Current sports video behavior recognition technologies have accomplished great results in the general visual recognition problem based on images [9], but there are very limited methods and data for video behavior recognition in scenes of the sports video. Precise identification of athlete behavior is a critical link in sports video analysis for a fresh information field. The existing approaches have accomplished great results in the common human body behavior assignment and in the physical training video, which will identify spectators and sportspeople at the same moment, making it impossible to differentiate athletes’ objectives, which will interact with the successive video analysis. Simultaneously, sports video information with human body explanation is uncommon [10], and the cost of developing an effective model for the area of sports video is great. Sportsmen are a subset of the common human behavior detection process, so if the common human video behavior recognition model can be utilized to identify and detect sportspeople in sports videos, it will surely save a significant amount of money. As a result, dealing with these issues necessitates the use of an efficient technique.
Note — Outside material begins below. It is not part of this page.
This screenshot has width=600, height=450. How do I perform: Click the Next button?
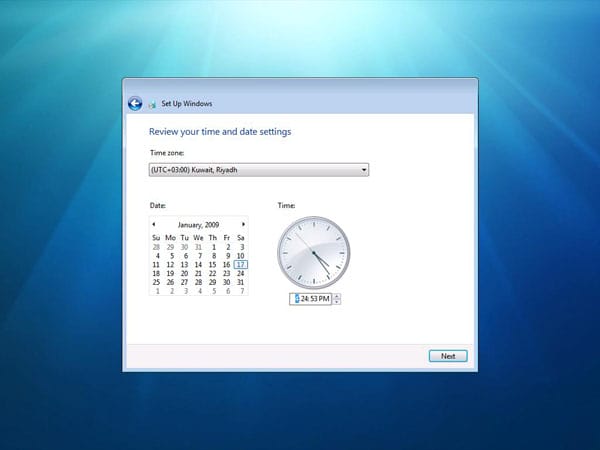447,356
The task of categorizing which action is being conducted in a series of frames, as well as localizing identification in both time and space, is known as spatiotemporal activity recognition [11]. In this technique, bounding boxes or masks can be used to illustrate the clustering. Because of the wide availability of computational services as well as recent technologies in convolutional techniques, there has been an increase in interest in this assignment in recent years. In terms of target-based behavior recognition, the work of [12] proposed a human behavior recognition method based on spatiotemporal posture features that can effectively recognize complex human action behaviors in the video. The work of [13] created visual information using spatiotemporal patterns, detected targets using background subtraction, represented the spatial distribution of targets in different regions using symbolic sequences, and then realized video behavior recognition. In this regard, the author of [14] proposed a method for recognizing human behavior based on low-level features and high-level semantics and obtained the final verdict human behavior category by fusing the two features’ preclassification results. Earlier work by [15] combined the spatiotemporal characteristics of human behavior and proposed a spatiotemporal feature fusion deep learning network for human skeleton behavior recognition method with strong robustness to multiview skeletons.

Considering that the behavior recognition method based on trajectory information is susceptible to occlusion, background changes, and other factors [16, 17], this paper proposes a behavior recognition method based on local spatiotemporal patterns utilizing the 2D local regression kernel. The rest of the contributions to this paper are listed as follows:(1)First, the improved local spatiotemporal regression kernel is used as a feature detector by detecting the active regions of motion. After that, they are used as feature words, and the target objects are labeled using a color information-based method. Consequently, the feature bag-of-words model is constructed.(2)Secondly, the behavior is classified and recognized according to the location and behavior of the target in the field using the LibSVM pattern classifier.(3)Finally, the method described in this paper is applied to a soccer match video to analyze all of the goals scored by Barcelona teams during the Euro 2012 [18] match. Furthermore, to identify the primary tactical behaviors used by the entire match and a single team based on the results of manual classification and labeling, we calculated the accuracy rate and tested the usefulness of this paper method.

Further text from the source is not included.